Há também algumas empresas que aproveitam para investir em produtos correlatos ao vinho, como a vinícola gaúcha Campestre. Criadora das marcas Pérgola e Zanotto, o empreendimento produz suco de uva, comercializado em embalagens que variam de 295 mililitros a 4,6 litros. “Os sucos já representam 30% das vendas”, revela Caroline Rizzoto, coordenadora de marketing da Campestre. O grande motivador desse percentual é o pujante interesse de crianças, idosos e diabéticos nesse tipo de produto, pois não possui adição de açúcar ou álcool. Caroline destaca ainda que os estados da região Nordeste têm ajudado nessa questão, que comprou da vinícola 12 milhões de litros de sucos e vinhos em 2010.

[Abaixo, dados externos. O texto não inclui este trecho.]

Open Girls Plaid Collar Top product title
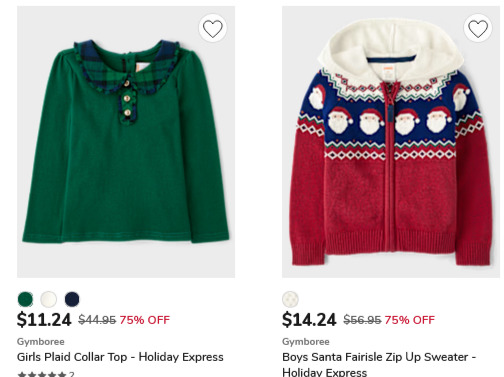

Há um paradigma em vias de ser quebrado sobre qual o público que predomina o consumo de vinhos. Existe uma imagem pré-concebida de que são homens acima dos quarenta anos que mais bebem. Entretanto, recentemente a Diageo, uma das líderes mundiais em negócios com bebidas alcoólicas, indicou que 65% dos consumidores de vinho no Brasil são mulheres. Eduardo percebe que há um crescente interesse desse grupo pela bebida em Santa Catarina, mas que tem ficado surpreso com a quantidade de jovens comprando, tanto do sexo masculino quanto do feminino. Nos cursos que ministra, o sommelier nota uma maior rapidez das mulheres no aprendizado. “Elas percebem melhor os sabores, são mais sensíveis a eles e quase sempre conhecem mais sobre gastronomia, aromas e temperos”.

No Osigo, Ricardo conta que casais jovens ainda sem filhos - ou com crianças pequenas - se tornaram os grandes consumidores. “Tanto ele quanto ela degustam muito. O restaurante, com uma adega extensa, transformou-se em uma das poucas horas de lazer para o casal que tem uma vida agitada na cidade, e querem brindar esse momento com belos rótulos”.

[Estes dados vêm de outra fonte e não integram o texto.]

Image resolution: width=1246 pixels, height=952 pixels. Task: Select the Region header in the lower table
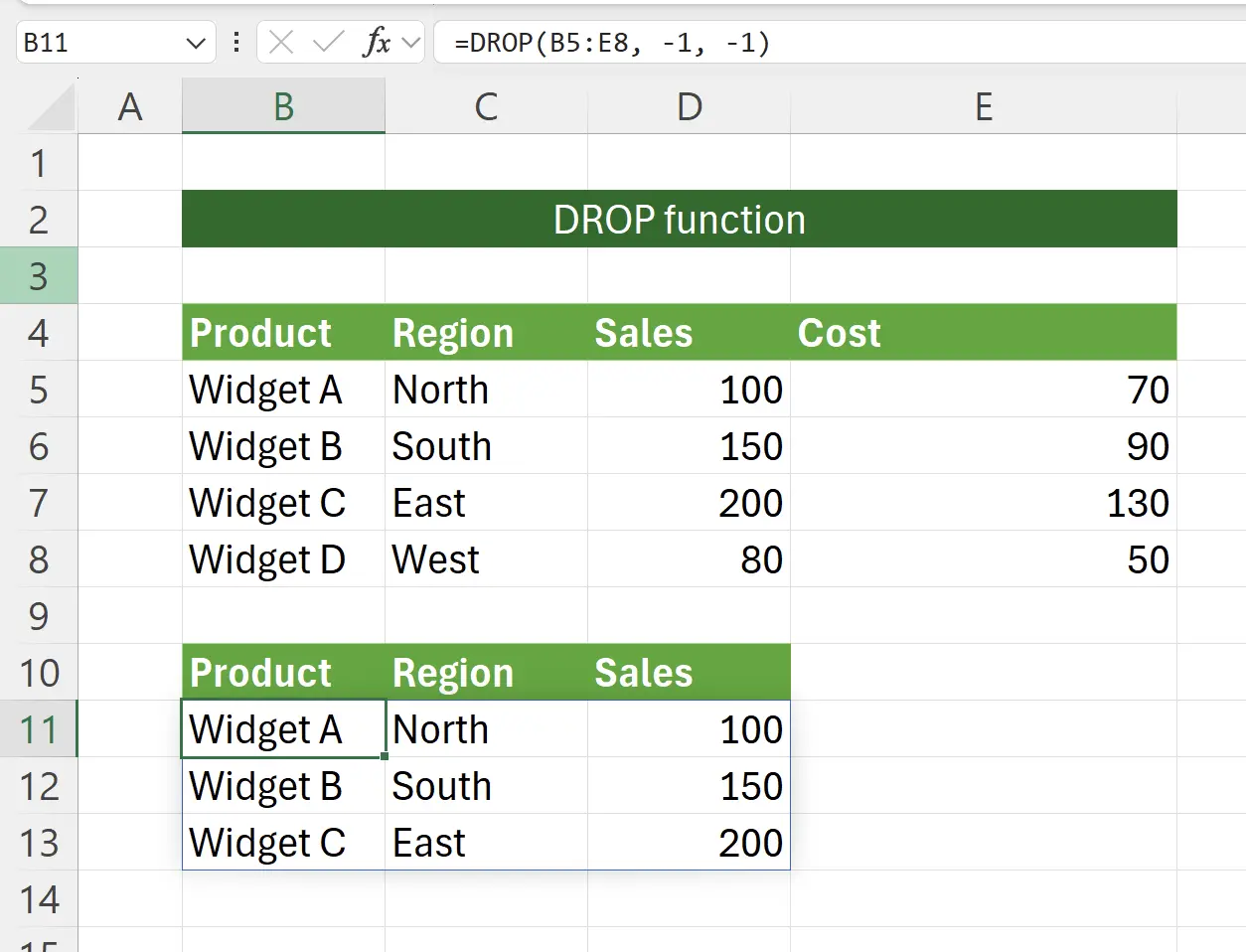[x=486, y=673]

Esses novos perfis de consumo elevaram as estatísticas recentes de vendas. Porém, os players desse mercado são unânimes ao citar a conhecida ligação do vinho com a saúde - que é também um importante apelo comercial. O cardiologista Jairo Monson Filho é um dos maiores estudiosos no assunto, e já publicou artigos ligando a bebida ao combate a diabetes, depressão e osteoporose. Todavia, ele alerta que as ações benévolas do vinho para a saúde só ocorrem se for bebido com moderação, regularmente, junto com as refeições e por quem não tenha contraindicação à ingestão de produtos que contenham álcool - e também que vinho não é medicamento.